Figure 7—figure supplement 2. Multiple genetic interactions between ssl2 and sub1Δ alleles.

(A) Three types of genetic interactions are observed between ssl2 alleles and sub1Δ for the IMD2 promoter. First, three ssl2 upstream shifting alleles (N230D, V473D, or D522V) are epistatic to sub1Δ allele for genetic phenotypes. Spot assay shows that the double mutants of sub1Δ (His⁺) and ssl2 upstream shifting alleles (MPA^S) show MPA^S phenotypes like ssl2 upstream single alleles.
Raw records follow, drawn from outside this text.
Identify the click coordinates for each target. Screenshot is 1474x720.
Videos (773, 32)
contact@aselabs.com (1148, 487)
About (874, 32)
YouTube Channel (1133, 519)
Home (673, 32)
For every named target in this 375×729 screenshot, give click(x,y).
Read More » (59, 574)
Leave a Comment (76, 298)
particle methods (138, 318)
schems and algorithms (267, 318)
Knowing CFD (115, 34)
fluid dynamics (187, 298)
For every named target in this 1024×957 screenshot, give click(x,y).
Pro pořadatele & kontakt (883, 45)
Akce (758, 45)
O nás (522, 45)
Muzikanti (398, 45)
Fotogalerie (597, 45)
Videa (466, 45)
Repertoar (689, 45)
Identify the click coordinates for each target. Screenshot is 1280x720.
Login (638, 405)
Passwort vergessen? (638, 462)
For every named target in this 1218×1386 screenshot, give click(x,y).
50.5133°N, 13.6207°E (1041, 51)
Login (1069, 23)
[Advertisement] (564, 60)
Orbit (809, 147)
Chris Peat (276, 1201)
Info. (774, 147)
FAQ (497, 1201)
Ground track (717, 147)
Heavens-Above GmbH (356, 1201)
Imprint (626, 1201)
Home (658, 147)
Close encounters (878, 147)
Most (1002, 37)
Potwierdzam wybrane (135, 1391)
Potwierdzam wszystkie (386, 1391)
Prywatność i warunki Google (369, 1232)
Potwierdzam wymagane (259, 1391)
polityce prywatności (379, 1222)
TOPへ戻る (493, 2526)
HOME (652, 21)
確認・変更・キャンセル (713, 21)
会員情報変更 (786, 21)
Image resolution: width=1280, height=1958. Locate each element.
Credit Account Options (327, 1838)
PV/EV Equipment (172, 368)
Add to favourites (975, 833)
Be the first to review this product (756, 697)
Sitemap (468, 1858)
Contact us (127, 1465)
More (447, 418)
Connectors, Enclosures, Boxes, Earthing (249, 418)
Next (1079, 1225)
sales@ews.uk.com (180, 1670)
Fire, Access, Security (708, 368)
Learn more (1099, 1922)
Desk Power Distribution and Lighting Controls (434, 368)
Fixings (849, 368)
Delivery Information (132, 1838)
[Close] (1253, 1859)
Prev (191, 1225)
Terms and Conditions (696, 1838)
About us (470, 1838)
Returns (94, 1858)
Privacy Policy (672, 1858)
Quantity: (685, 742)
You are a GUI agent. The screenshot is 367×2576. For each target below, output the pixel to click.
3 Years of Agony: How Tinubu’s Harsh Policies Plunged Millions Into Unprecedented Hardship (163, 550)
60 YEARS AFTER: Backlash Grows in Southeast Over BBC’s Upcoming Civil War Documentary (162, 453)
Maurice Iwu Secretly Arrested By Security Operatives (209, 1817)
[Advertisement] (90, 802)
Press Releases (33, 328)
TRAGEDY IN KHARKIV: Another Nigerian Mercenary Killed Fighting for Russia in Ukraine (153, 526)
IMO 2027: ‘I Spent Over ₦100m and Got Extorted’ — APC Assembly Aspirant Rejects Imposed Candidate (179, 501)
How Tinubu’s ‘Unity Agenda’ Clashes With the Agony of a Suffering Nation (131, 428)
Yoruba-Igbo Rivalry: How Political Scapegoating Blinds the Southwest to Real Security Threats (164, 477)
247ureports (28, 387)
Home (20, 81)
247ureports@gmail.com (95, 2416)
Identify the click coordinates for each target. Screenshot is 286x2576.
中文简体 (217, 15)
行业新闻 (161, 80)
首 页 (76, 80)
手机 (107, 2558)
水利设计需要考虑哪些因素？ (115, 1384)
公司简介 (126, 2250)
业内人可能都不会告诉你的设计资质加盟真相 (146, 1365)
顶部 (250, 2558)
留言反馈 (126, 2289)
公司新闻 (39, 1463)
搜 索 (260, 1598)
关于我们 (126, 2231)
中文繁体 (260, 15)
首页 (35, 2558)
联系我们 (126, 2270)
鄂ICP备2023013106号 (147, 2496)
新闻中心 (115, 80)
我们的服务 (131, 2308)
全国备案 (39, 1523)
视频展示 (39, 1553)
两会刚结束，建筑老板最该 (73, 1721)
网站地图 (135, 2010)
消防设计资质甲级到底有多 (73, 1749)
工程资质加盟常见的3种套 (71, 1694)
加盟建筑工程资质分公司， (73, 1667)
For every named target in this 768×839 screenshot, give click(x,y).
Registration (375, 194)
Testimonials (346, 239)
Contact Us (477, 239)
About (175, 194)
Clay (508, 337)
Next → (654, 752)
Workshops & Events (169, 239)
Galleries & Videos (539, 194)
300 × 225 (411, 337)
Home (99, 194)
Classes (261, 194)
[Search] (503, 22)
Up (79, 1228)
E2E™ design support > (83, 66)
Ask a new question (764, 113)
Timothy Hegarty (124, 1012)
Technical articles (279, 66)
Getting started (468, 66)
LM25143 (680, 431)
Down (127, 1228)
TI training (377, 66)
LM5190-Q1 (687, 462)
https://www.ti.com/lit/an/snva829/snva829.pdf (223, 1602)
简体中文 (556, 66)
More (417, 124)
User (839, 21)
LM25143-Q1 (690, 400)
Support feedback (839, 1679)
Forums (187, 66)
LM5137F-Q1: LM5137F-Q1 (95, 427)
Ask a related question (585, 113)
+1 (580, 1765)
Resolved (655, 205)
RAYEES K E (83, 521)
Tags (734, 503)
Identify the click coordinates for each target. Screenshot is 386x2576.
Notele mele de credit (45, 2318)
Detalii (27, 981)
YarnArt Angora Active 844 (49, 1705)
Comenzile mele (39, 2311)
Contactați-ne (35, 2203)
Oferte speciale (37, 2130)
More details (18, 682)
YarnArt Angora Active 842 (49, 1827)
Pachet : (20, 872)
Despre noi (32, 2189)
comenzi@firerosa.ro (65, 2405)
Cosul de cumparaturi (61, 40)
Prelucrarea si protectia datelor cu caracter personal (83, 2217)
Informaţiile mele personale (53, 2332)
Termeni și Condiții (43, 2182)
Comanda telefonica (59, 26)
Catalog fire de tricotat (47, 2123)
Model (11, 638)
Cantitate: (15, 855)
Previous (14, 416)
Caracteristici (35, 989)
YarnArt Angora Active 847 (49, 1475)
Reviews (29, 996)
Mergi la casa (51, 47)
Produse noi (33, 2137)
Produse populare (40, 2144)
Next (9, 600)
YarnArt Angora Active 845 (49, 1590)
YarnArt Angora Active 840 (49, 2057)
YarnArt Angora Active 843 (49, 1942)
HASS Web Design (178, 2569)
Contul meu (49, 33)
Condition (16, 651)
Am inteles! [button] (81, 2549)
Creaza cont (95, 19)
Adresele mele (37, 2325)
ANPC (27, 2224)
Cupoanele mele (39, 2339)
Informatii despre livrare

Second, sub1Δ is epistatic to ssl2 allele Y750*. Double mutant of sub1Δ (His⁺) and Y750* (MPA^S) shows a His⁺ phenotype. Third, sub1Δ is epistatic to ssl2 downstream shifting alleles (L225P, N230I, R636C). Double mutants of sub1Δ (His⁺) and ssl2 downstream shifting alleles (His⁺) show His⁺ phenotypes that are not stronger than in sub1Δ alone. (B) Genetic interactions between ssl2 and sub1Δ alleles at the ADH1 promoter. First, additive effects are observed between ssl2 upstream shifting alleles and sub1Δ. Double mutants of ssl2 upstream shifting alleles and sub1Δ show a compromised TSS distribution. Second, additive effects are also observed between ssl2 downstream shifting alleles and sub1Δ. Double mutants show stronger downstream shift than either single alone. Third, epistasis is observed between ssl2 Y750* and sub1Δ. In the double mutant, ssl2 Y750*’s effect on shifting TSS distribution upstream is completely reversed to downstream shifting by sub1Δ. Primer extensions shown are representative of ≥3 independent biological replicates. (C) Quantification of primer extension detected TSS usage at ADH1 in ssl2, sub1Δ single or double mutants. Bars are average ± standard deviation of ≥3 independent biological replicates.